Adolfo Esparza

Personal information
- Full name: Adolfo Alejandro Esparza Tapia
- Date of birth: 22 August 1969 (age 57)
- Place of birth: Santiago, Chile
- Position: Forward

Youth career
- Universidad Católica

Senior career*
- Years: Team / Apps / (Gls)
- 1989: Universidad Católica / 2 / (1)
- 1989: → Municipal Las Condes (loan) / – / (–)
- 1990: Deportes Iquique / 22 / (3)
- 1991: Cobresal / 19 / (4)
- 1992: Rangers /  / (6)
- 1993–1996: Coquimbo Unido / 77 / (8)
- 1997: O'Higgins /  / (3)
- 1998: Everton /  / (1)
- 1999: Deportes Linares /  / (1)
- 2000: Provincial Osorno / 4 / (0)

International career
- 1988: Chile U20

= Adolfo Esparza =

Chilean footballer

Adolfo Alejandro Esparza Tapia (born 22 August 1969) is a Chilean former footballer who played as a forward.

==Club career==
A product of Universidad Católica youth system, Esparza made his debut in the 1989 season.

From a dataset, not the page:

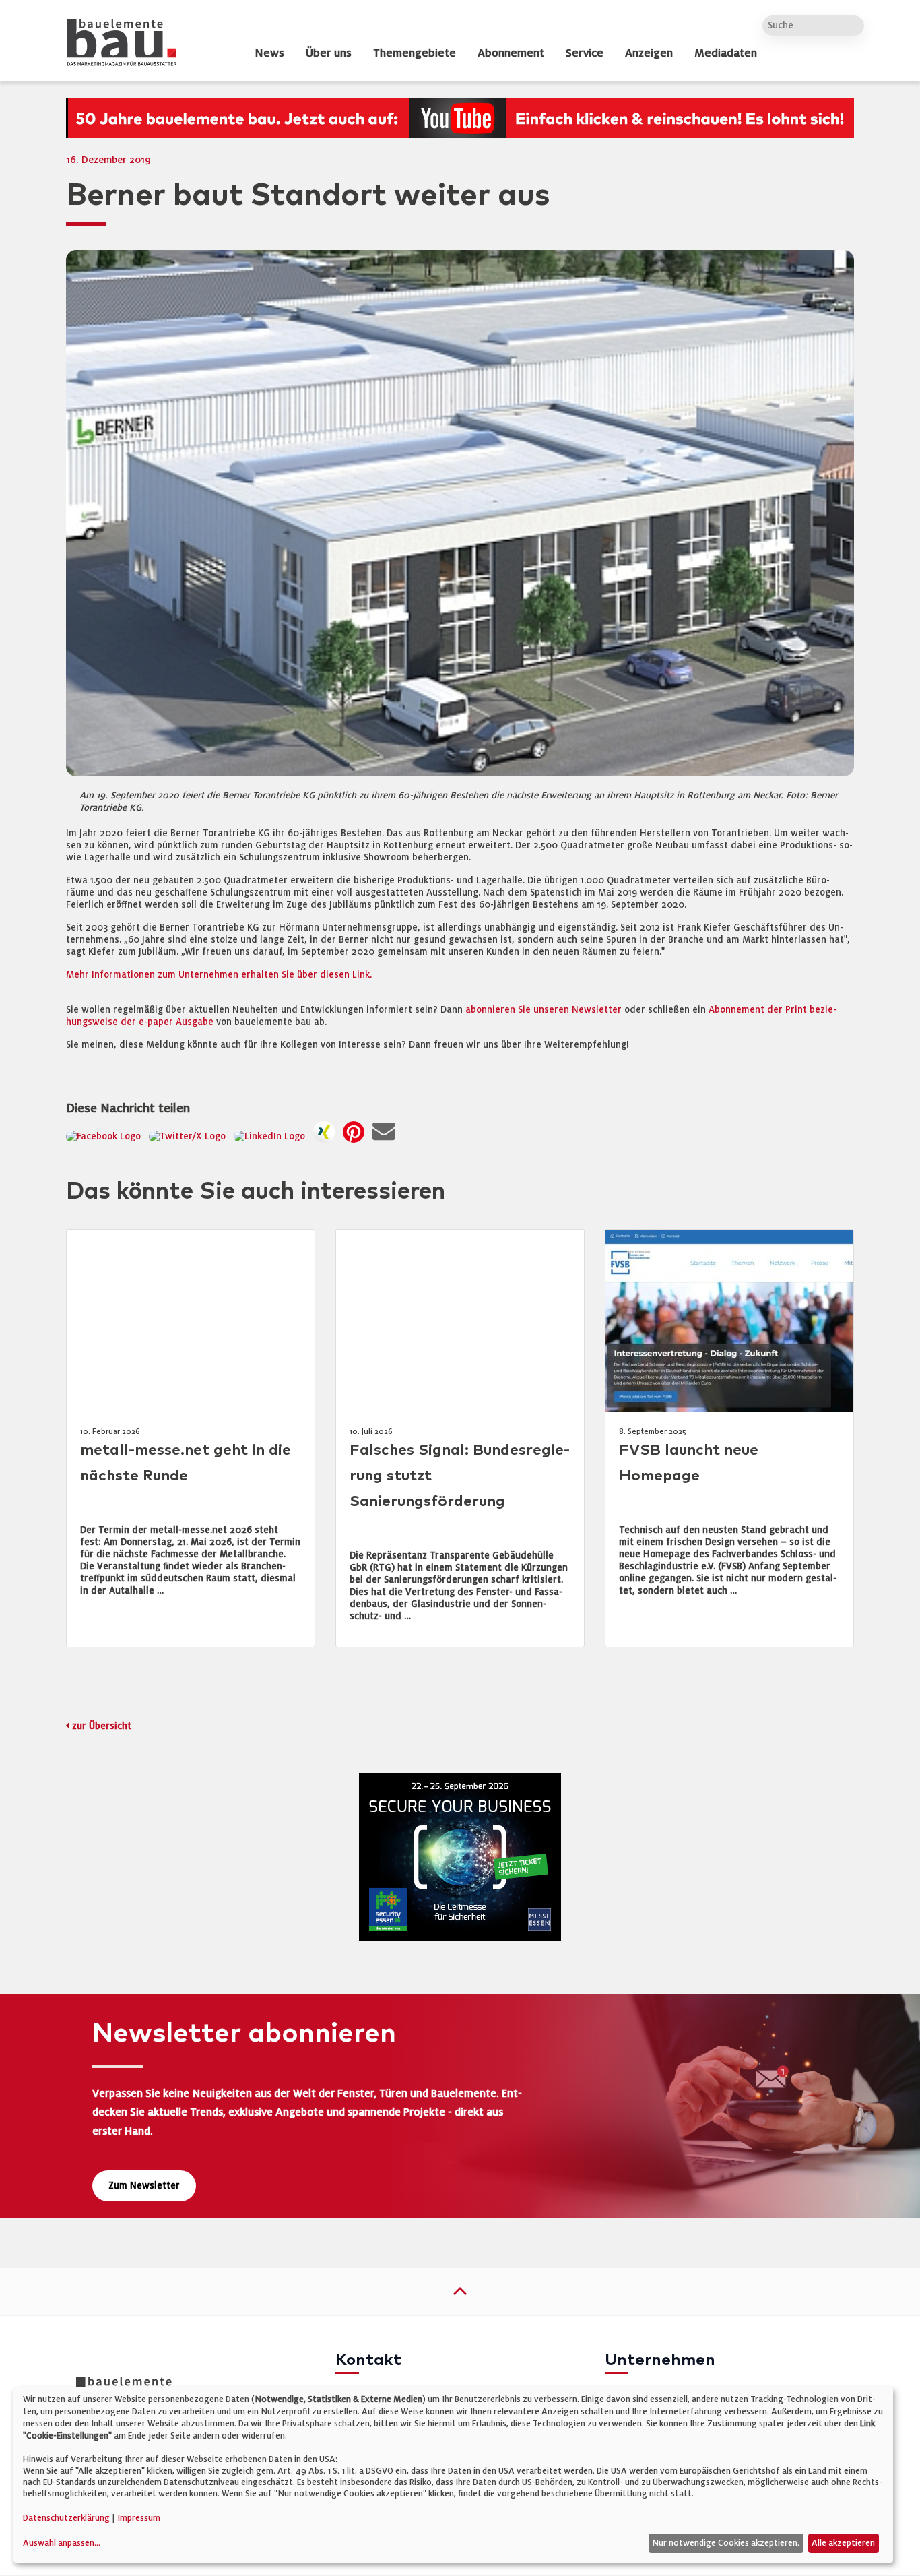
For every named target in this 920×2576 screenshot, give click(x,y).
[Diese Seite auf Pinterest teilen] (356, 1136)
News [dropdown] (269, 53)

He was loaned out to Municipal Las Condes in the Tercera División the same year. In the Chilean Primera División, he also played for Deportes Iquique (1990), Cobresal (1991), Coquimbo Unido (1993–1996) and Provincial Osorno (2000).

In the second level, he played for Rangers de Talca (1992), O'Higgins (1997), Everton (1998) and Deportes Linares (1999).

Esparza also had a stint abroad in the French football.

==International career==
Esparza represented Chile at under-20 level in the 1988 South American Championship.

==Personal life==
Esparza graduated as a child care technician thanks to a program from the Integra Foundation, a Chilean state institution. He has served as driver of Jardín Sobre Ruedas (Kindergarten On Wheels) in the O'Higgins Region, a programme that provides education to children who lives far away from cities. Prior to this, he got a degree in sports coaching at AIEP Institute.

In football, he has worked as coach for the football academy of Universidad Católica based in Coltauco, O'Higgins Region.